What Policy Needs to Do
Migration can expand the available workforce, but without the institutional infrastructure to deploy it effectively, the economic return remains well below potential. Three interventions address the problem directly.
The first is to extend and enforce the EU’s existing credential recognition framework for third-country nationals. Directive 2005/36/EC has coordinated mutual recognition of professional qualifications across member states since 2005, and the Commission has already recommended extending its logic to third-country nationals, in 2022 for Ukrainian refugees and more broadly in 2023. The problem is that recommendations are not binding, and the Directive was never designed with third-country nationals in mind. Those two gaps together explain why the overqualification problem persists despite the framework nominally existing. What is needed is a targeted amendment to 2005/36/EC that brings third-country nationals within its scope and pairs that extension with enforceable procedural rights. This includes defined assessment timelines, transparent equivalency criteria, and shortage-linked pathways. Germany’s 2012 Recognition Act shows what happens when recognition becomes a legal right rather than an administrative courtesy: recognised migrants saw a 19.8% wage increase and were 24.5 percentage points more likely to be employed.

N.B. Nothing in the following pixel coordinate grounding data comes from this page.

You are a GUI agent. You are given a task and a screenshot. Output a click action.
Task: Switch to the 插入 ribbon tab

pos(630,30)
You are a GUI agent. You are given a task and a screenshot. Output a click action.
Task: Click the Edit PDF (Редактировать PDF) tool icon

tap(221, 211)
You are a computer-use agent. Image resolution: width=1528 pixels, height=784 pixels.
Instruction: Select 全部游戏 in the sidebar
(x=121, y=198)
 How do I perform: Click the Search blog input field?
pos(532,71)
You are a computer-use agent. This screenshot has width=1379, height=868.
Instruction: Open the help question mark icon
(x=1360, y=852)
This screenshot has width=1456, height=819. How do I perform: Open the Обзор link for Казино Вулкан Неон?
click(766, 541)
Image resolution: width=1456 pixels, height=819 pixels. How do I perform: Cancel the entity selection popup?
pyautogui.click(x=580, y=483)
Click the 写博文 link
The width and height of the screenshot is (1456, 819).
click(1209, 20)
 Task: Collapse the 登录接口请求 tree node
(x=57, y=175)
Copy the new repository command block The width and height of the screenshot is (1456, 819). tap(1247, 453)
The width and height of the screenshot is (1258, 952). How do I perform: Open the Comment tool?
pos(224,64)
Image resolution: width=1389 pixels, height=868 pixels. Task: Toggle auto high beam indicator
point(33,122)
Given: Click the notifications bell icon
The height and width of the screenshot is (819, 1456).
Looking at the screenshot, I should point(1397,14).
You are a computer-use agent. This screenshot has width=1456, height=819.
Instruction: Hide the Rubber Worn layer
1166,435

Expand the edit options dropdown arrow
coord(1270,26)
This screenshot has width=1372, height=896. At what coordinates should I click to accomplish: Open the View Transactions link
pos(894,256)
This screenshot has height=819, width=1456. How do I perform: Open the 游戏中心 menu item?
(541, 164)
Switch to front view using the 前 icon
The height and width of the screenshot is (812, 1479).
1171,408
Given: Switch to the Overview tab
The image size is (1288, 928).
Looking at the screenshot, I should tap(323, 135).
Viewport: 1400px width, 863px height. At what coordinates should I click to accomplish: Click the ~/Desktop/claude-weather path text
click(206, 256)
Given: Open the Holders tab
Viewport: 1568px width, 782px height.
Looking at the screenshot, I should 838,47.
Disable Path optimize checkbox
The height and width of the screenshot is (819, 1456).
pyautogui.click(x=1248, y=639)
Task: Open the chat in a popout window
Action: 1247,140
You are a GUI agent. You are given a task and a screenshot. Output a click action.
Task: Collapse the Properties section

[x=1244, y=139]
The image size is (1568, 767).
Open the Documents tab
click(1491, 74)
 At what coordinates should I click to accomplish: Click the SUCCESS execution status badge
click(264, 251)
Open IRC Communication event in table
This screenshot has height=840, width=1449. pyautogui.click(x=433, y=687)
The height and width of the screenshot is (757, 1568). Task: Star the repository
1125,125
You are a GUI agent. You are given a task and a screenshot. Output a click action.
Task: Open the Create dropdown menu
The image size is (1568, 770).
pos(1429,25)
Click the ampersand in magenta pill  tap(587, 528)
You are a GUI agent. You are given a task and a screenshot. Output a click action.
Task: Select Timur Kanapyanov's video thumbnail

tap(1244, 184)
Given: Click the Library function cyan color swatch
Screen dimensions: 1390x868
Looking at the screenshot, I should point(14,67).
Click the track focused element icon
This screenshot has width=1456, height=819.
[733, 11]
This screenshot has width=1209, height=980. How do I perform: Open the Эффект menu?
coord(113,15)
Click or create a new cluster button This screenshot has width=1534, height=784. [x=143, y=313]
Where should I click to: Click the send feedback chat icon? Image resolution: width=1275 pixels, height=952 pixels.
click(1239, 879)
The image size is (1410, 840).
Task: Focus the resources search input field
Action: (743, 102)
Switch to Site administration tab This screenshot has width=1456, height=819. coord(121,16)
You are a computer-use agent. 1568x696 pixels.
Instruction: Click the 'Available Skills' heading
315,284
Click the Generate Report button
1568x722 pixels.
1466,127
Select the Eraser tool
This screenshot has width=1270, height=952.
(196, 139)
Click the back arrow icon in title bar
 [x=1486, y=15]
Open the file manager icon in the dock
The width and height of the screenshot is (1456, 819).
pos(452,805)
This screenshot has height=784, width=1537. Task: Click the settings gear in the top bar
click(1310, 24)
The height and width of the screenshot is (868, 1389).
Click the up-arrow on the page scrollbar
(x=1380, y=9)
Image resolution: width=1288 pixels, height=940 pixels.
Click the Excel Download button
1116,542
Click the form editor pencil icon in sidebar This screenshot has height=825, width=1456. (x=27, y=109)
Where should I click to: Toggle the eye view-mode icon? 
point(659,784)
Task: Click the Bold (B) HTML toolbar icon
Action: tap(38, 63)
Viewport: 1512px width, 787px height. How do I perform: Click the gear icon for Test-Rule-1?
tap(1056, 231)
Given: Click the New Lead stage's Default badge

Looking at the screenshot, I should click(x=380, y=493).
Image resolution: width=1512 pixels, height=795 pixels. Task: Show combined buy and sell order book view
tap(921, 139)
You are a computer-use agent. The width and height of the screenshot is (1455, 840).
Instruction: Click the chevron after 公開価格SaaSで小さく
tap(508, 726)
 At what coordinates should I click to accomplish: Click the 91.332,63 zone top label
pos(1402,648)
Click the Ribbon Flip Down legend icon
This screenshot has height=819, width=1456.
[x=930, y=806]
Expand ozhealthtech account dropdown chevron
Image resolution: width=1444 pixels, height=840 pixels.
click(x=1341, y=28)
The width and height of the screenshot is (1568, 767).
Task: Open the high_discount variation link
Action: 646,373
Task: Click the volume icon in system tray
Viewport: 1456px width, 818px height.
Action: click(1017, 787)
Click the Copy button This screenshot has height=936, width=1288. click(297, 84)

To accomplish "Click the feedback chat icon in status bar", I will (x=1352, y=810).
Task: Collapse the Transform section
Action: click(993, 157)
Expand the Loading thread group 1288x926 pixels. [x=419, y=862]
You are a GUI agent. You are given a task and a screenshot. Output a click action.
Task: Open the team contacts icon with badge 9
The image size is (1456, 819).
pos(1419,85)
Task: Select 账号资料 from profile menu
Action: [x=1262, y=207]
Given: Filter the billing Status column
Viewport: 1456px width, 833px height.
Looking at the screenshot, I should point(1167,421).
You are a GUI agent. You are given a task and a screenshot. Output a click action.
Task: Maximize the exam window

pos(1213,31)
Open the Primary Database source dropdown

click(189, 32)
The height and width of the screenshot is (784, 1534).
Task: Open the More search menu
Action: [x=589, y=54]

The second is to condition Cohesion Fund disbursements on integration outcome metrics. The MIPEX gap between pre and post-2004 member states is not primarily a resource problem; it reflects political prioritisation. Canada’s Provincial Nominee Programme demonstrates the alternative logic, where provinces are held accountable for settlement and retention outcomes, not just arrival numbers. The same principle applied to EU fund access would make integration infrastructure a shared obligation rather than a discretionary one.
The third is to formalise bilateral mobility agreements targeting documented mismatch. Free movement exists in law but not as an active allocation mechanism. Agreements channelling workers from surplus occupations in one country toward shortage roles in another, built on portable social security entitlements and mutual recognition, would convert an underused legal right into a functional labour market tool. The data infrastructure through EURES and Eurostat already exists. What is missing is the political will to act on it.